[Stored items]
※ ※ ※

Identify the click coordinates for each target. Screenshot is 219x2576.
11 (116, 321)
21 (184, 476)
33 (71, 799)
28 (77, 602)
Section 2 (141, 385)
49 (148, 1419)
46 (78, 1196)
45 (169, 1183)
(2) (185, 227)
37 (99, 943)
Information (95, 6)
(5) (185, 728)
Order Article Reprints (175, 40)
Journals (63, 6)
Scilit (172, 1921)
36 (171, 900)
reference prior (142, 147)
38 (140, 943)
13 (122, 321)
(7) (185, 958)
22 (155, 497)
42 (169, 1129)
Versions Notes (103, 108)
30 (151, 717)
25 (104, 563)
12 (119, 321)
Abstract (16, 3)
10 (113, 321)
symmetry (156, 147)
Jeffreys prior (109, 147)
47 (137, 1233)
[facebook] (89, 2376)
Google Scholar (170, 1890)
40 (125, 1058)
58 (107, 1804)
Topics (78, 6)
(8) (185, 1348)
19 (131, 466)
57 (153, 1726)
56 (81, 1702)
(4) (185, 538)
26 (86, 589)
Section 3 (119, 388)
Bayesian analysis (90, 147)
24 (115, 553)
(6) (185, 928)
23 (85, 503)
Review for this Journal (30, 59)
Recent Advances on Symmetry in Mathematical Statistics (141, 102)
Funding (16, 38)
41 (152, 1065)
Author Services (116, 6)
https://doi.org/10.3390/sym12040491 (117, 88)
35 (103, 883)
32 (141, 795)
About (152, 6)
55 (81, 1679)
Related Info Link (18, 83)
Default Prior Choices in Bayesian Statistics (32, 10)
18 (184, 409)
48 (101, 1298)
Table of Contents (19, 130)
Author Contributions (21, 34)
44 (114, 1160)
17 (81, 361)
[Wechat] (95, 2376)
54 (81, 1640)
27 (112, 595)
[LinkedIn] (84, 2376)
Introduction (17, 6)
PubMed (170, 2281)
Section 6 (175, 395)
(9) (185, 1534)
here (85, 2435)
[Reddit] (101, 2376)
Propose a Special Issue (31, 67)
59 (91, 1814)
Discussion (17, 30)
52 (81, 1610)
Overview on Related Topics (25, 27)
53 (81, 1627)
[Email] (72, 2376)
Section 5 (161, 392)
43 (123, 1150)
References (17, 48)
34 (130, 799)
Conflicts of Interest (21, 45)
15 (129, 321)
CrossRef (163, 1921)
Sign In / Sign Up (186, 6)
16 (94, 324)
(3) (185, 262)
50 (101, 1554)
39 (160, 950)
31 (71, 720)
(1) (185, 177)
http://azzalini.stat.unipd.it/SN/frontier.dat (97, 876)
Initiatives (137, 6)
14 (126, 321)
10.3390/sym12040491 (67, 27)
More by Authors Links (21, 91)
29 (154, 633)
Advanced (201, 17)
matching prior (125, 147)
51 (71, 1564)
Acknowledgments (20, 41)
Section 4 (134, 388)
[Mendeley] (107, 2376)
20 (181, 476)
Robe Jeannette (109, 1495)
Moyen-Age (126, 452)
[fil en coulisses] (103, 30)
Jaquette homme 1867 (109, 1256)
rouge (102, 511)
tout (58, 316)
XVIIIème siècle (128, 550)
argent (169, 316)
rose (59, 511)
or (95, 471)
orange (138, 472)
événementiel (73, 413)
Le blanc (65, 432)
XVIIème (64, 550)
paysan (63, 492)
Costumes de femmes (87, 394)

※ ※ ※

# TASK:
Retype the entries. Every line must match exactly.

# OUTPUT OF THE TASK:
Identify the click coordinates for each target. Screenshot is 219x2576.
11 (116, 321)
21 (184, 476)
33 (71, 799)
28 (77, 602)
Section 2 (141, 385)
49 (148, 1419)
46 (78, 1196)
45 (169, 1183)
(2) (185, 227)
37 (99, 943)
Information (95, 6)
(5) (185, 728)
Order Article Reprints (175, 40)
Journals (63, 6)
Scilit (172, 1921)
36 (171, 900)
reference prior (142, 147)
38 (140, 943)
13 (122, 321)
(7) (185, 958)
22 (155, 497)
42 (169, 1129)
Versions Notes (103, 108)
30 (151, 717)
25 (104, 563)
12 (119, 321)
Abstract (16, 3)
10 (113, 321)
symmetry (156, 147)
Jeffreys prior (109, 147)
47 (137, 1233)
[facebook] (89, 2376)
Google Scholar (170, 1890)
40 (125, 1058)
58 (107, 1804)
Topics (78, 6)
(8) (185, 1348)
19 (131, 466)
57 (153, 1726)
56 (81, 1702)
(4) (185, 538)
26 (86, 589)
Section 3 (119, 388)
Bayesian analysis (90, 147)
24 (115, 553)
(6) (185, 928)
23 (85, 503)
Review for this Journal (30, 59)
Recent Advances on Symmetry in Mathematical Statistics (141, 102)
Funding (16, 38)
41 (152, 1065)
Author Services (116, 6)
https://doi.org/10.3390/sym12040491 (117, 88)
35 (103, 883)
32 (141, 795)
About (152, 6)
55 (81, 1679)
Related Info Link (18, 83)
Default Prior Choices in Bayesian Statistics (32, 10)
18 (184, 409)
48 (101, 1298)
Table of Contents (19, 130)
Author Contributions (21, 34)
44 (114, 1160)
17 (81, 361)
[Wechat] (95, 2376)
54 (81, 1640)
27 (112, 595)
[LinkedIn] (84, 2376)
Introduction (17, 6)
PubMed (170, 2281)
Section 6 (175, 395)
(9) (185, 1534)
here (85, 2435)
[Reddit] (101, 2376)
Propose a Special Issue (31, 67)
59 (91, 1814)
Discussion (17, 30)
52 (81, 1610)
Overview on Related Topics (25, 27)
53 (81, 1627)
[Email] (72, 2376)
Section 5 (161, 392)
43 (123, 1150)
References (17, 48)
34 (130, 799)
Conflicts of Interest (21, 45)
15 (129, 321)
CrossRef (163, 1921)
Sign In / Sign Up (186, 6)
16 (94, 324)
(3) (185, 262)
50 (101, 1554)
39 (160, 950)
31 (71, 720)
(1) (185, 177)
http://azzalini.stat.unipd.it/SN/frontier.dat (97, 876)
Initiatives (137, 6)
14 (126, 321)
10.3390/sym12040491 (67, 27)
More by Authors Links (21, 91)
29 (154, 633)
Advanced (201, 17)
matching prior (125, 147)
51 (71, 1564)
Acknowledgments (20, 41)
Section 4 (134, 388)
[Mendeley] (107, 2376)
20 (181, 476)
Robe Jeannette (109, 1495)
Moyen-Age (126, 452)
[fil en coulisses] (103, 30)
Jaquette homme 1867 (109, 1256)
rouge (102, 511)
tout (58, 316)
XVIIIème siècle (128, 550)
argent (169, 316)
rose (59, 511)
or (95, 471)
orange (138, 472)
événementiel (73, 413)
Le blanc (65, 432)
XVIIème (64, 550)
paysan (63, 492)
Costumes de femmes (87, 394)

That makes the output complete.